What is shadmock? To explain, I'll first need to brief you on the confusing geneology of monsters. Luckily there's a visual aid for that.


You see, the three primary monsters at the top of the family tree are the vampire, the werewolf and the ghoul. When a vampire and werewolf breed, the offspring is called a werevamp. A werewolf and ghoul produce a weregoo, while a vampire and ghoul produce a vamgoo.

A weregoo and werevamp make a shaddie, weregoo and vamgoo a maddie, and werevamp and vamgoo, a raddie.
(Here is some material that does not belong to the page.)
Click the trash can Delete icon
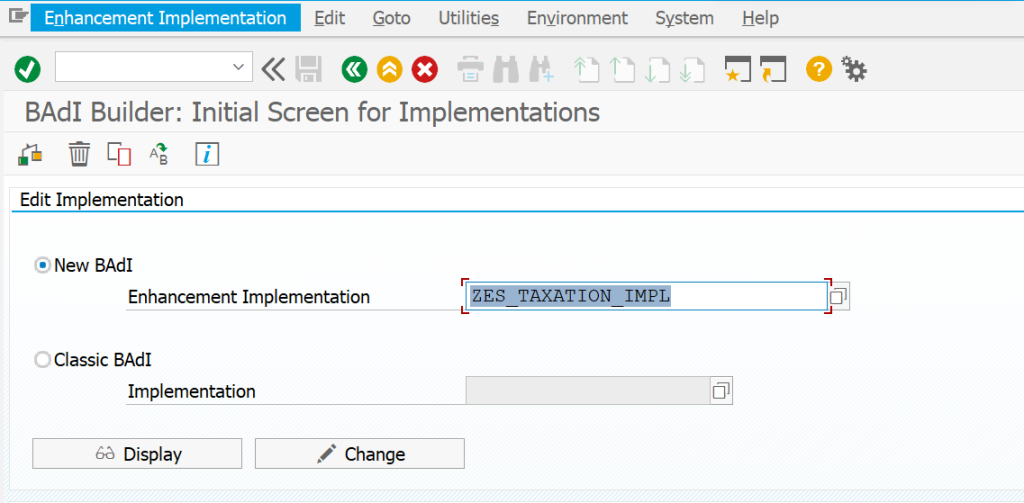The height and width of the screenshot is (503, 1024). 79,154
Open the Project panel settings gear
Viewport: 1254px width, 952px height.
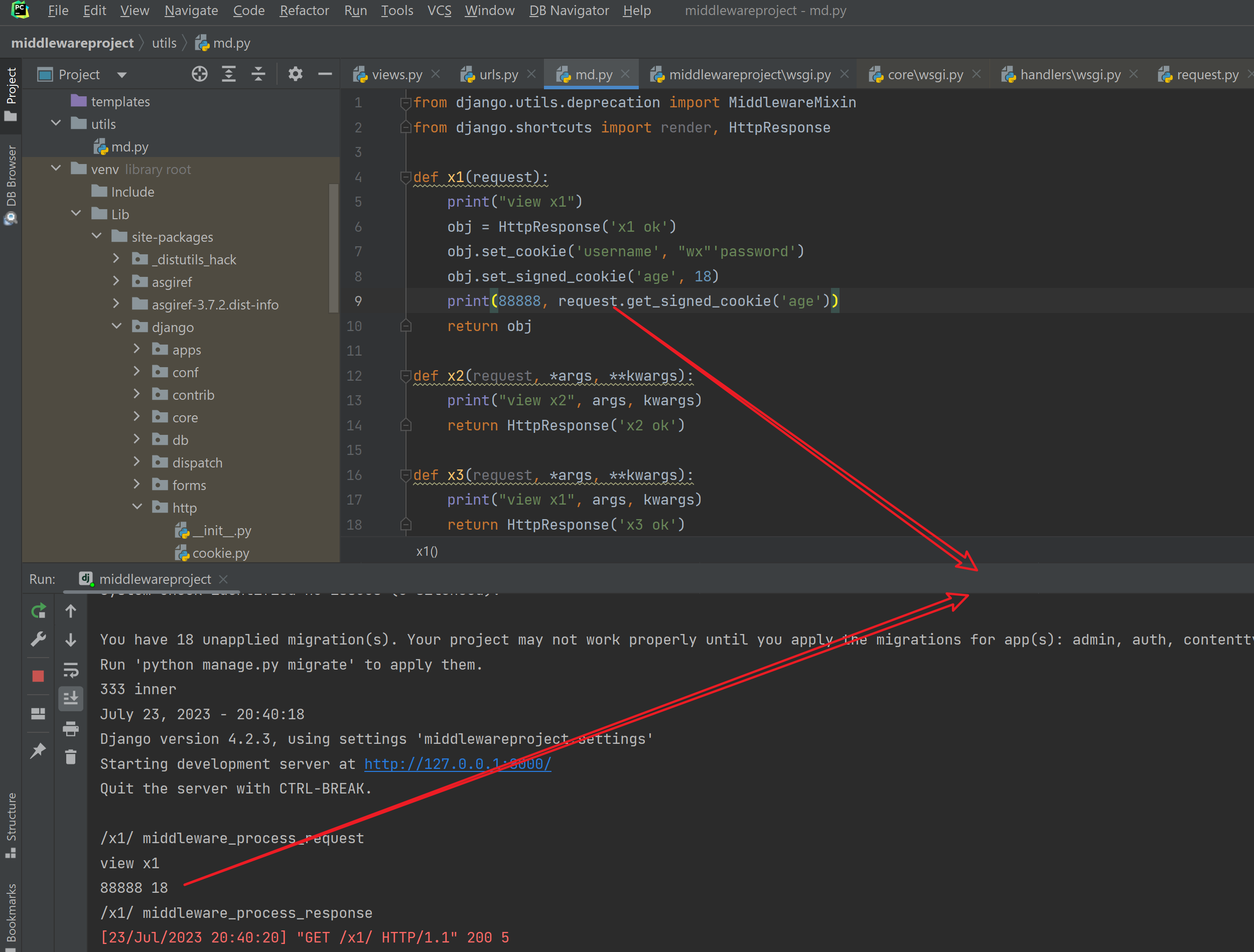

Now any combination of shaddies, maddies and raddies results in a mock (a polite term for mongrel).

And should a mock mate with any of the other hybrids... they produce a shadmock, lowest on the monster geneological hierarchy.


Shadmocks do not bite or tear at their victims... they only WHISTLE. But their whistle is very deadly. There was one particular shadmock who lived at a remote English castle, so remote that his only friends were the pigeons.


One morning he noticed a stray cat stalking his feathered friends...


...and before he could do anything about it, the cat had a mouthful of pigeon.

The shadmock let loose the eerie, inhuman whistle for which his race is known...



...and in short order, the cat turned into, well... this.


You don't even want to know what happened to the woman he was wooing after she tried to run out on him and he had to whistle for her to come back home.